Review Summary: A big, fat, smothering kiss.
The Cure’s seventh studio LP is a suffocating French kiss from the plumpest, most rouged red lips you can imagine - enticing and enjoyable, at least until the amount of times its tongue is rammed down your throat begins to seem rather excessive. Let me elaborate…
‘Kiss Me’s 18 tracks are oftentimes like a kiss, when frequently beautiful moments such as ‘Just Like Heaven’ crop up and plant a firm one on your cheek, complete with sharply considered pop hooks and invigorating guitar work. But at other times, and less frequently, as crucially needs to be pointed out, it doesn’t feel like said kiss, but rather a tongue-down-throat affair from a lover who has too much lipstick coating her fulsome lips, leaving an ugly red smudge at the corners of your mouth.
To put it in layman’s terms, the album has a number of lovely moments but also far more tracks than it really needs, which spoils the experience (or ‘kiss’, to go back to my clunky analogy for just a moment) the slightest amount. It’s bloated and plump and could’ve benefited from some trimming - cutting out some of its weaker tracks, just leaving highlights like the bouncy, pop-charm of ‘Why Can’t I Be You’, and the lengthy but stunning opening track ‘The Kiss’, behind.
Having touched upon it earlier, the album, thankfully, stuns more than it repels. In addition to those already praised above, other worthwhile cuts include the violin backing and hypnotic bass of ‘Catch’; the rumbling rhythm section on ‘Torture’; the faux exotic sway of ‘If Only We Could Sleep Tonight’; the surprising intrusion of sleazy sax on ‘Hey You!’; Smith’s superb vocals on the anthemic ‘All I Want’; the dark, swirling ‘Shiver and Shake’, and the left-field funk of ‘Hot! Hot! Hot!’.
At the same time, the album throws in unnecessary filler to reach its goal of creating a giant album, designed to push the burgeoning compact disc technology to its youthful max.
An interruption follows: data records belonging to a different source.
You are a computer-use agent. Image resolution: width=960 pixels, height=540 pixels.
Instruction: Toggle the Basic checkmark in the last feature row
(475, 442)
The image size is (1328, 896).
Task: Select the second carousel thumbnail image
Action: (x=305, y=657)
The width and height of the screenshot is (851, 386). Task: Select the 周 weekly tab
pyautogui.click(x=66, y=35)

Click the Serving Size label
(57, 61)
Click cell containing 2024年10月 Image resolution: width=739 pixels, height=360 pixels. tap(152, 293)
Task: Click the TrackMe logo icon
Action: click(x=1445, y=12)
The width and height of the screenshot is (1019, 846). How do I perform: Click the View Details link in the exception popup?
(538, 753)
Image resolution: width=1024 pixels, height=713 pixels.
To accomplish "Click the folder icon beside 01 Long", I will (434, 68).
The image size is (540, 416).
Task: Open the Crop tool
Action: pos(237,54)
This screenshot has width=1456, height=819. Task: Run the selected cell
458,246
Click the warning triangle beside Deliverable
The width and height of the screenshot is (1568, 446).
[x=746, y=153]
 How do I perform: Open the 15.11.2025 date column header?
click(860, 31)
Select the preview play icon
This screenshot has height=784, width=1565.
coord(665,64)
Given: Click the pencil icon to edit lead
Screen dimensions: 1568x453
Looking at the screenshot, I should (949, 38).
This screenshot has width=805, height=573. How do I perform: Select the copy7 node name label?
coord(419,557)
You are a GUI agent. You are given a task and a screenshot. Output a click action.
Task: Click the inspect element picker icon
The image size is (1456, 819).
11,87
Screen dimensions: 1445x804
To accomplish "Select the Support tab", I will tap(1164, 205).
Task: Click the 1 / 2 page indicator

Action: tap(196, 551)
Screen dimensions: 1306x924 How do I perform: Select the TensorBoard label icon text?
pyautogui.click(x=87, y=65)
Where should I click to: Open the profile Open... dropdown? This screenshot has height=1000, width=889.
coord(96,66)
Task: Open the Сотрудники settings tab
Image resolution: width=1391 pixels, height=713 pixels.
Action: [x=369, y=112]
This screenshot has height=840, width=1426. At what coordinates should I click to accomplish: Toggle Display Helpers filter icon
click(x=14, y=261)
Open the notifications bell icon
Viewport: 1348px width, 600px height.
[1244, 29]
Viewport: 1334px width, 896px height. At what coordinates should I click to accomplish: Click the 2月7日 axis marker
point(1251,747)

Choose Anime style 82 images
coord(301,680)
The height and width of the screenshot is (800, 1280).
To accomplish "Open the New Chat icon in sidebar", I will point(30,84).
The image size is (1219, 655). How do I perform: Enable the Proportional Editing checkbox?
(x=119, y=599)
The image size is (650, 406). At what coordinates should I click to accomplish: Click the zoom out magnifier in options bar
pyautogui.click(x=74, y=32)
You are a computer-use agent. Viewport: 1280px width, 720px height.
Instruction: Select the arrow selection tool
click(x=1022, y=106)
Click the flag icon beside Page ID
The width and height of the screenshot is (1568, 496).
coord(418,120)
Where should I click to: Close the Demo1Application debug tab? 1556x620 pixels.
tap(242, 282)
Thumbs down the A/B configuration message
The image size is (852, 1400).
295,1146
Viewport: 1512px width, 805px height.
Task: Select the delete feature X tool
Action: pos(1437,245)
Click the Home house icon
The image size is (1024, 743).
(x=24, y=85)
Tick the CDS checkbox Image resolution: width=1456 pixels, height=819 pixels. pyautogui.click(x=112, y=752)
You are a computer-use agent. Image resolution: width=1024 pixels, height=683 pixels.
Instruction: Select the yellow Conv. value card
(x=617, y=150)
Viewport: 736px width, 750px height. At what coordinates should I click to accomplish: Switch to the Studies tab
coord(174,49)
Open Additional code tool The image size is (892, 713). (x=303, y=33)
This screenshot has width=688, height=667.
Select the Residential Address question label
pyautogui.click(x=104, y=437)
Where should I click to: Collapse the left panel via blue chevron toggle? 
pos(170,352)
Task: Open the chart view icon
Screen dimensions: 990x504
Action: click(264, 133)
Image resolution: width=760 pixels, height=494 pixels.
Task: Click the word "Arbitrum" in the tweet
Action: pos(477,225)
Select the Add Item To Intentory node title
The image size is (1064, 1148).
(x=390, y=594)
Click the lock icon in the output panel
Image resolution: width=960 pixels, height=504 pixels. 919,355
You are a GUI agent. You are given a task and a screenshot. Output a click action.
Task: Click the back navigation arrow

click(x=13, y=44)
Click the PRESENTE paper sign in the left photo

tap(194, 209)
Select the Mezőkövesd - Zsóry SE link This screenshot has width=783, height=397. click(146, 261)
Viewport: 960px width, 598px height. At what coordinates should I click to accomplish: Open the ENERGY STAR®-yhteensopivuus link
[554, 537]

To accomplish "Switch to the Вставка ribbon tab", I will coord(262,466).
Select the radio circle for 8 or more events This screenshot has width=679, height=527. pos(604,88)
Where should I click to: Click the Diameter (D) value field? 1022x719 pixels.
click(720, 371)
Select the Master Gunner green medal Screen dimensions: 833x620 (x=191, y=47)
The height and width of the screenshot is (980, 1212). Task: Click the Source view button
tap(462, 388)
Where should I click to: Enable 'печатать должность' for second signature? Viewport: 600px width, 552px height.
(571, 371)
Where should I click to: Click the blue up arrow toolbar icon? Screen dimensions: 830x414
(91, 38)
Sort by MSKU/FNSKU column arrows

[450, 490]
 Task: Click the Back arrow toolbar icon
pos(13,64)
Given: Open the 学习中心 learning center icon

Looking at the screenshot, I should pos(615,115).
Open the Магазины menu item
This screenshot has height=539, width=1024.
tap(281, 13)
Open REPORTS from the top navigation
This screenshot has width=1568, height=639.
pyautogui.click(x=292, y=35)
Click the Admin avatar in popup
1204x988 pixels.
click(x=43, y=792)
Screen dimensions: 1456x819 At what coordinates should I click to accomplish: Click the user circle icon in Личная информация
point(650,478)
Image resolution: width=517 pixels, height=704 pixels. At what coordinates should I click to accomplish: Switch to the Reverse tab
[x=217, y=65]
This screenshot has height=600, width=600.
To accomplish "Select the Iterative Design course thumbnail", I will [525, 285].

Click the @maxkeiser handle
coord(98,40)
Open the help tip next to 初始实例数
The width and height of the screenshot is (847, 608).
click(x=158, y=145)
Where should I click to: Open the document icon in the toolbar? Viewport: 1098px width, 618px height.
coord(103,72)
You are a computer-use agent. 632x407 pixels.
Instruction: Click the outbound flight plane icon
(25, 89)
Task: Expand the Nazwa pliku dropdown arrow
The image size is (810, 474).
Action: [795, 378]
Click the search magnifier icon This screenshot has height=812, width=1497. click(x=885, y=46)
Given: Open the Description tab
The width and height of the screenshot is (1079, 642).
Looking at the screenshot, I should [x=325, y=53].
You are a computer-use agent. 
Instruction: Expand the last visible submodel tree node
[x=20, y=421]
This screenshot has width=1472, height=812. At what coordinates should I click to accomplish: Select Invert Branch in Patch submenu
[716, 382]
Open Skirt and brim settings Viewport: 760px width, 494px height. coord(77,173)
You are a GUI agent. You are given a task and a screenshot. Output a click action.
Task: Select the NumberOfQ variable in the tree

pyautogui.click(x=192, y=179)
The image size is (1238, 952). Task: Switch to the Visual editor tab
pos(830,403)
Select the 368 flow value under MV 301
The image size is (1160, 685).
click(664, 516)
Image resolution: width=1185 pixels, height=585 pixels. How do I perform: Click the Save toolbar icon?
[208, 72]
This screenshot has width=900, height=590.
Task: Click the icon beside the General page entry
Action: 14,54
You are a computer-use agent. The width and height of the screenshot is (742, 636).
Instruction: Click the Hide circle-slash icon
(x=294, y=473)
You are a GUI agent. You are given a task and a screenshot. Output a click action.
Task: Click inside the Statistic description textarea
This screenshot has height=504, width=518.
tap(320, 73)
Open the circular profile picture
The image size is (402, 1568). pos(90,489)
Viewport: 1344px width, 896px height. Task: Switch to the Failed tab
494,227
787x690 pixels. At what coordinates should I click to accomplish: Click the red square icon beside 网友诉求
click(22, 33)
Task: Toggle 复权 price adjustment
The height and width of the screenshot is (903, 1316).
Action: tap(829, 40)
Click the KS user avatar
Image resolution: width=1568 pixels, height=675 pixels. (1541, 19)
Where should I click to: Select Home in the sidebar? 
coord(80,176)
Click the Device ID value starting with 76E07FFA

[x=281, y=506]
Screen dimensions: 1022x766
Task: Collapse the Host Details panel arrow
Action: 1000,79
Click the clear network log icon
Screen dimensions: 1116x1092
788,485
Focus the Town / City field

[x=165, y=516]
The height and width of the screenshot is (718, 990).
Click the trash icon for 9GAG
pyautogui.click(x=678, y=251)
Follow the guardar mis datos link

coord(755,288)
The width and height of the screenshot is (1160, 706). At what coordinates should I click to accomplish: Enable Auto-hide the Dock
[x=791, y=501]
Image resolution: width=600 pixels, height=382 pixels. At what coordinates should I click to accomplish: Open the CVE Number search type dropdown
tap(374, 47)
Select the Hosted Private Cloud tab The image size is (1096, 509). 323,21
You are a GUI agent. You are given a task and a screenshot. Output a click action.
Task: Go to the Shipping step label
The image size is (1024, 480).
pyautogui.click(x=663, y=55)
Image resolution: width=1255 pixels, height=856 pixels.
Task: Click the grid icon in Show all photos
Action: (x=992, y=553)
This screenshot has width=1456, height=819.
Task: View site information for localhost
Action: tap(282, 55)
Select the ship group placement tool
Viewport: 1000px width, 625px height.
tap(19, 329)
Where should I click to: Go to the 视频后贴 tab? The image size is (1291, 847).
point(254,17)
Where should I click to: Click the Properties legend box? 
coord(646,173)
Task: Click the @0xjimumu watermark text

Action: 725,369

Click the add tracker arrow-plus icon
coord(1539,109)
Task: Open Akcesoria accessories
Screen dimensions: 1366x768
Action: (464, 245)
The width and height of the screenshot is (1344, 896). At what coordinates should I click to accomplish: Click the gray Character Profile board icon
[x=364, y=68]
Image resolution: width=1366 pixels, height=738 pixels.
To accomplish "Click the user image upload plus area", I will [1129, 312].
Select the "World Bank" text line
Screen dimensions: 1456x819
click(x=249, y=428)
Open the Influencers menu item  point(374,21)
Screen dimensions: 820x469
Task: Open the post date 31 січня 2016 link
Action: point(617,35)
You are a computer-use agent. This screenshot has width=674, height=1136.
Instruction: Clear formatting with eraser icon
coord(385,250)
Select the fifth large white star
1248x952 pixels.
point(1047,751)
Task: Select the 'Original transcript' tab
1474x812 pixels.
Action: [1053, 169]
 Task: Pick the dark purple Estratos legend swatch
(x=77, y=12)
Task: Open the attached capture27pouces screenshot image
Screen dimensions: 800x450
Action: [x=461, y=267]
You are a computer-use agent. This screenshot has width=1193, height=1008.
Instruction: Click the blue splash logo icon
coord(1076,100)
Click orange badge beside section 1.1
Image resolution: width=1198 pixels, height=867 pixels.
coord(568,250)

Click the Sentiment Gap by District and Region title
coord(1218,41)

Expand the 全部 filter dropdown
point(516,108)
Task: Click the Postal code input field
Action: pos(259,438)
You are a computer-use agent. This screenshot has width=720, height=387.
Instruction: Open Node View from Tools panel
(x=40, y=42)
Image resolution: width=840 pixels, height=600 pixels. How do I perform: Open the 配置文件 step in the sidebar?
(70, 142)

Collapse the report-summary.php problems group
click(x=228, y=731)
Superfluous numbers include the mostly instrumental ‘Snakepit’, which drags its hypnotic melody out for a weary seven minutes; the downright silly ‘Like Cockatoos’; the unnecessary ‘Icing Sugar’, and the overly familiar ‘The Perfect Girl’.
Count them up, though, and you’ll see there’s an abundance of worthwhile moments - far more than there are skipable ones. Most albums would dream of containing as many gems as this outing, and that says more than any long-winded analogies like the very one this writer attempted earlier, could ever hope to. That’s what ‘Kiss Me, Kiss Me, Kiss Me’ encapsulates, really - a bloated concept, but one with enough value to warrant an investment of time and care from the listener. To return to said ‘long-winded’ analogy for one last self-indulgent moment; I’ll sign off thusly. It may be a big, fat, smothering kiss, but there’s still good reason to want to find ‘Kiss Me’s shade of lipstick smudged on the collar of your shirt.